GIVEN DATA
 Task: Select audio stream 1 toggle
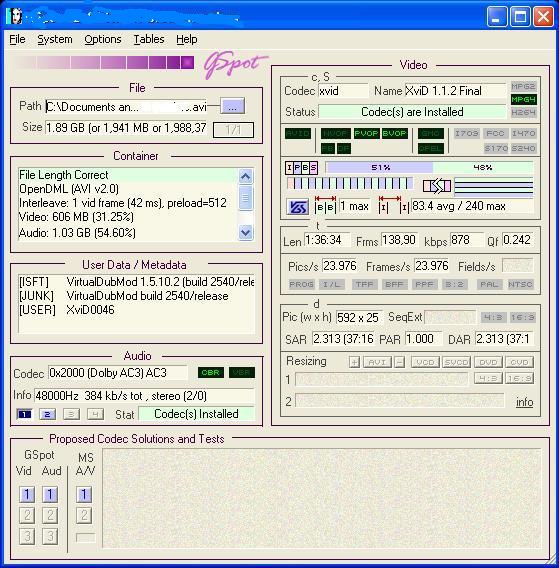(x=24, y=414)
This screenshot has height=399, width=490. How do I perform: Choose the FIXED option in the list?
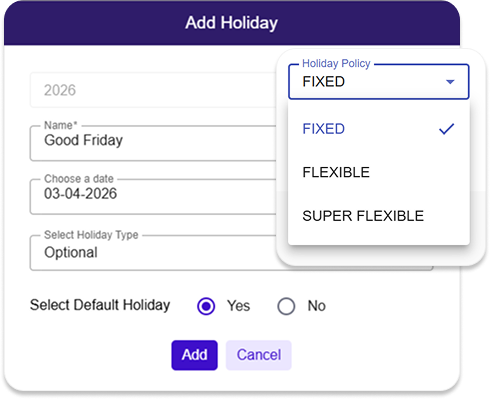(379, 129)
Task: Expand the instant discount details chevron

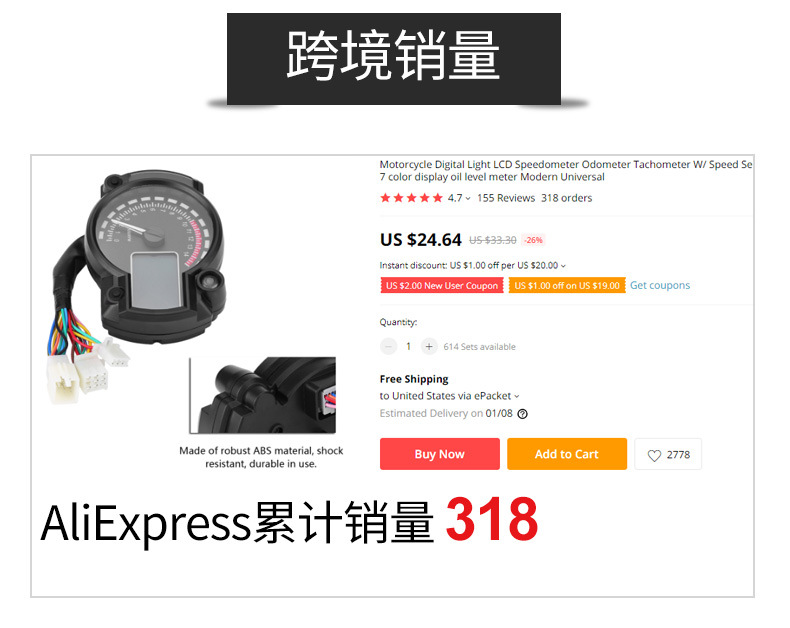Action: pyautogui.click(x=563, y=266)
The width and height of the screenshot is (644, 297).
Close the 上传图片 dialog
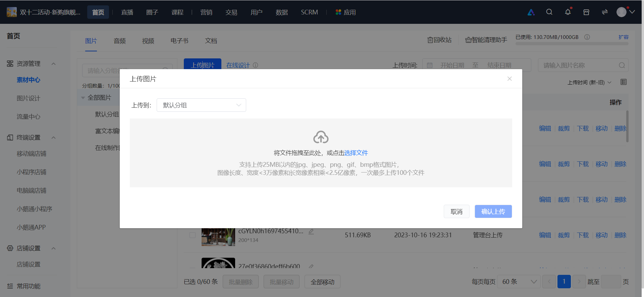[x=509, y=79]
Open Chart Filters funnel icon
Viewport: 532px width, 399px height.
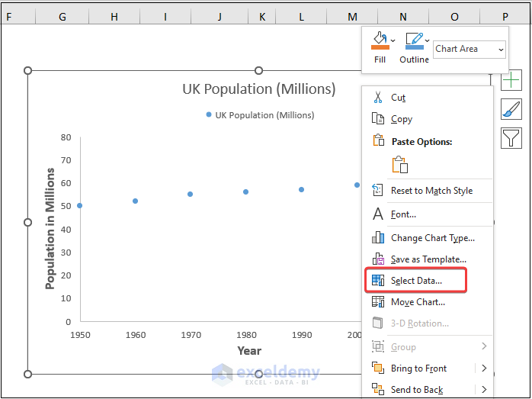click(511, 137)
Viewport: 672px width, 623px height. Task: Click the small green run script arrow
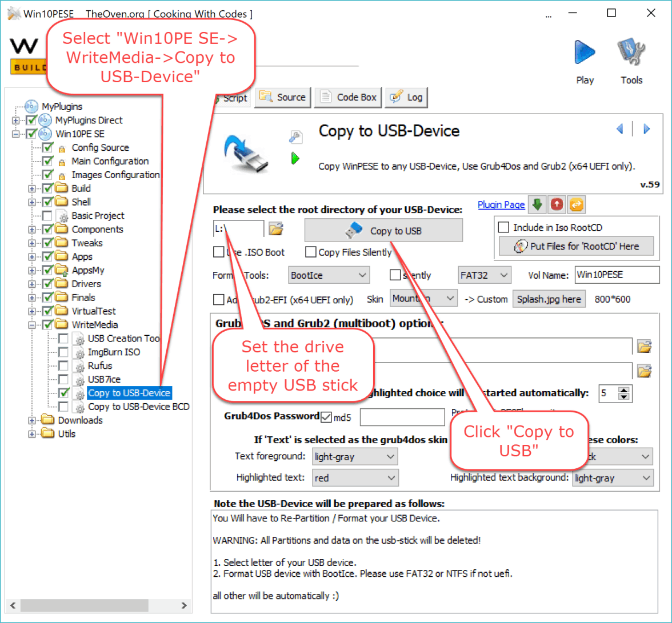coord(295,158)
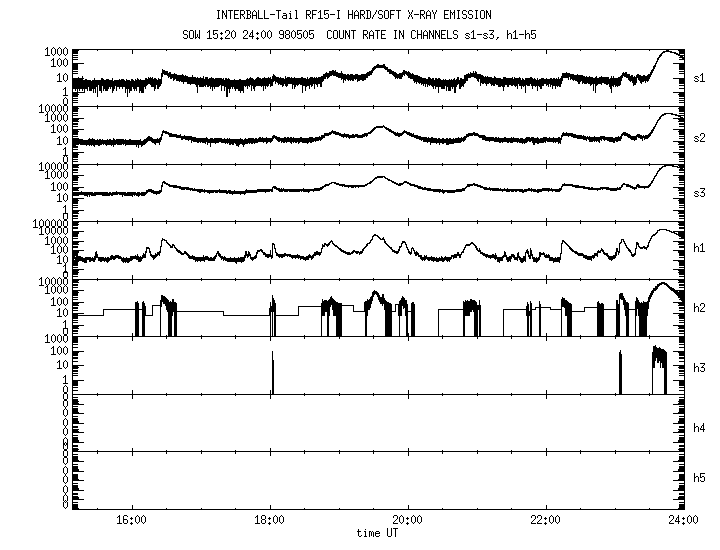
Task: Click the h3 burst near 24:00
Action: 659,358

WORK TASK
With the line containing "Open Chart Filters funnel icon" as the first line and the last line of the listing as the final one, reproduce that span exactly, without pictures.

RESULT OF THE TASK
Open Chart Filters funnel icon
Viewport: 532px width, 399px height.
click(511, 137)
Viewport: 672px width, 623px height. Task: Click the small green run script arrow
coord(295,158)
Task: Click the h3 burst near 24:00
Action: 659,358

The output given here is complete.